I do not plan to make anything larger than a WiiWare game anyway and unless Nintendo is offering indies preview versions of it, I don't see much sense in buying a license as the TGE4W license for physically distribute games was mentioned to be seriously higher ... this means in the end the regular console game license + some extra fee above the WiiWare license price
#8
07/18/2007 (7:03 am)
A couple of things that may change, but as far as we are aware right now are facts:

--Nintendo is not going the "XNA" route--a "dev kit" is basically a less secure Wii that allows you to deploy games from your PC to the modified Wii. It is completely separate from a retail Wii you buy in a store, and is hardware. You will need one (as it stands right now) to develop games for the Wii with Torque.

--Nothing has changed fundamentally in any of the pipelines for art/world asset creation. It's basically a strict port, with additional tools, optimizations and capabilities that are Wii specific. Berserk keeps asking about " the WYSIWYG toolchain"--from a making your game perspective, nothing has changed in Torque itself other than how it interacts with the Wii.

--it is very very important for people to realize that as "old and outdated" people like to claim TGE is, Wii hardware is much more fundamentally limited than recent generation pcs. There is no guarantee that just because your project works on a PC with Torque Game Engine, it will work smoothly on the Wii. For example, no shaders (so no MK), limited art asset storage (so you better focus on a few small missions), limited graphical hardware (so don't expect super high res textures), and the like.
#9
07/18/2007 (7:10 am)
Sounds like a perfect candidate for a Toy Commander clone. That would be fun on a Wii. It was fun on the Dreamcast...
#10
07/18/2007 (7:11 am)
With a maximum resolution of 480p, I don't need super high res textures :) even in close up, a 1024x1024 still exceeds the screen :D (beside that, the ~84MB of RAM left for textures and all data clearly restricts what can be done)

But I'm sad on the first point ...
As this is quite against what was said prior Wii Release and what one could have been thinking when the WiiWare news were given out.

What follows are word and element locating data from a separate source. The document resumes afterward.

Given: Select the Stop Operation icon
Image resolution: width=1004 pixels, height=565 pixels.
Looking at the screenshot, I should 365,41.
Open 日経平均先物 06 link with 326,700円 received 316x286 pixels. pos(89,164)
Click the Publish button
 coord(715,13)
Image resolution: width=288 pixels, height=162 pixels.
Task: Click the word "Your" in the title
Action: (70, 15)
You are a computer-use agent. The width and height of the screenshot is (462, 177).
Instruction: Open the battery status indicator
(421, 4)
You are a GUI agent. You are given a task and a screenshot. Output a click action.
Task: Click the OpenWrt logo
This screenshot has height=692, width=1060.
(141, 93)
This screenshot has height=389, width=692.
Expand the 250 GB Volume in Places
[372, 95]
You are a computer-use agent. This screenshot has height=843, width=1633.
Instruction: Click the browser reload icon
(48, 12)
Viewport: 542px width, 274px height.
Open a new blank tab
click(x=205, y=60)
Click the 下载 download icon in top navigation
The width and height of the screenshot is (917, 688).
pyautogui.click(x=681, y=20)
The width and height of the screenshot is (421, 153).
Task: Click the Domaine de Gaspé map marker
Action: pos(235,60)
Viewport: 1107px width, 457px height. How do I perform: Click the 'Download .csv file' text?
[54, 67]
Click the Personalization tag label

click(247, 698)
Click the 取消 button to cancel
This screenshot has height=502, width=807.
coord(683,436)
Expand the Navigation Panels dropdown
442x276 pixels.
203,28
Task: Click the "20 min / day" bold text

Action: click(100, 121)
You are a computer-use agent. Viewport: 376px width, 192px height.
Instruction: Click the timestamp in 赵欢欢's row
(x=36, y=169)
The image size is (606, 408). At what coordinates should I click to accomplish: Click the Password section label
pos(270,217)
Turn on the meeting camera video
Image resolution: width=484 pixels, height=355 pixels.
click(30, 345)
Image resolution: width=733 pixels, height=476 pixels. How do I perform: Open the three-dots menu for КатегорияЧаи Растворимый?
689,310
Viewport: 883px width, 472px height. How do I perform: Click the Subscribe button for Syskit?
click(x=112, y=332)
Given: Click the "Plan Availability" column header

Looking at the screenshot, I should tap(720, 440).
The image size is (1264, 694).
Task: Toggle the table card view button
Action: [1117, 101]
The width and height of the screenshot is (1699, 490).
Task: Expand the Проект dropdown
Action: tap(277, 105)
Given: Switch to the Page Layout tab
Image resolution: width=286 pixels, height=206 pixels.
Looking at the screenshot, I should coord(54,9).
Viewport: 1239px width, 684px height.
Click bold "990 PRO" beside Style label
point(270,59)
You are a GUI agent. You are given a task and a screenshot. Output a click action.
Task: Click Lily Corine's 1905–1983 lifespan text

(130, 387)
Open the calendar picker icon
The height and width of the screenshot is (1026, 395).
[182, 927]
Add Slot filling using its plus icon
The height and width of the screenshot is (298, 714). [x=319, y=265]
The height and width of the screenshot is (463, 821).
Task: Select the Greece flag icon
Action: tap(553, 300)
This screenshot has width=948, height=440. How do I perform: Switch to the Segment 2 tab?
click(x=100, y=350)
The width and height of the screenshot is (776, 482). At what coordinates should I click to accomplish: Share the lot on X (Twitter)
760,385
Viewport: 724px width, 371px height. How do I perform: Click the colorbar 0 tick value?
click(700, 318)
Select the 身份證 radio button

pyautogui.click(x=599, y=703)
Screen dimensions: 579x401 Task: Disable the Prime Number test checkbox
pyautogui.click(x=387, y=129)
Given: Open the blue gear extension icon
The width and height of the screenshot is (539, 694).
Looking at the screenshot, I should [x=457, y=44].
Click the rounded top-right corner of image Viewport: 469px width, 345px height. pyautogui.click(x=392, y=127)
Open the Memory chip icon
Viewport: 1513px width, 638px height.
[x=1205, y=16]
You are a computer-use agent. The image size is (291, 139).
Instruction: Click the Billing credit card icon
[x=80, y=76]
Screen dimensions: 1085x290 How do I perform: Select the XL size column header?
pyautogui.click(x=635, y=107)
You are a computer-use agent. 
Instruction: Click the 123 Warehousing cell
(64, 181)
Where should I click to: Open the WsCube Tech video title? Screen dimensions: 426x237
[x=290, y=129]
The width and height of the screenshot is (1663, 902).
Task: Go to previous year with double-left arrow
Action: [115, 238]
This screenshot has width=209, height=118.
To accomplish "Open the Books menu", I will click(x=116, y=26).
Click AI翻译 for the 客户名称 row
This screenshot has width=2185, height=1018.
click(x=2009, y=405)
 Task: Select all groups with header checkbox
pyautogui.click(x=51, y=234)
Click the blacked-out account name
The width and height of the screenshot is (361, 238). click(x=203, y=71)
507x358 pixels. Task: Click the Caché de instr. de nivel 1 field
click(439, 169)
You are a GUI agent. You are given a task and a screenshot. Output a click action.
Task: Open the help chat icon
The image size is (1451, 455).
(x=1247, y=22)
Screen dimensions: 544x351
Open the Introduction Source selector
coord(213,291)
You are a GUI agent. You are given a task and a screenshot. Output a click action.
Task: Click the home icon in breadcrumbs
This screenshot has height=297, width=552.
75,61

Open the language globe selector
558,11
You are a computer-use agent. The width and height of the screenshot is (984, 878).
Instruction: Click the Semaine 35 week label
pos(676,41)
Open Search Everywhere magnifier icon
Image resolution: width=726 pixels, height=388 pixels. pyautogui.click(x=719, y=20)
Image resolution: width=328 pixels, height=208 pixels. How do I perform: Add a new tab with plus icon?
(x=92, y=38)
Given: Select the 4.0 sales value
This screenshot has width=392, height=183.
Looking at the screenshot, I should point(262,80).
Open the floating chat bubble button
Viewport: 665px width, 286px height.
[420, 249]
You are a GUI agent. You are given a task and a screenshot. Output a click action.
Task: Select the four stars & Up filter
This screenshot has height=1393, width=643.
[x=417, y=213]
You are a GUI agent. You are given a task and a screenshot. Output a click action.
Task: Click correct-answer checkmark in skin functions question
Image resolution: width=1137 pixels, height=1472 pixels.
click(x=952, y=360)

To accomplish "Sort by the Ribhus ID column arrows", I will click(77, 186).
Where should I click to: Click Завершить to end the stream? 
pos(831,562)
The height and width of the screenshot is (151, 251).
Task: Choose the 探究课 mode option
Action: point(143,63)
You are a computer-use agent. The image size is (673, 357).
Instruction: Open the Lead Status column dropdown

But I'm still open to it and will wait and see how it plays out :)
#11
07/18/2007 (7:53 am)
Everything that I've read from Nintendo about the WiiWare release talked about not lowering the cost of a devkit since they were extremely inexpensive in comparison to the competition. I am very interested to see how the licensing for WiiWare plays out. Will it be significantly different than XBLA's release slots? Things like that.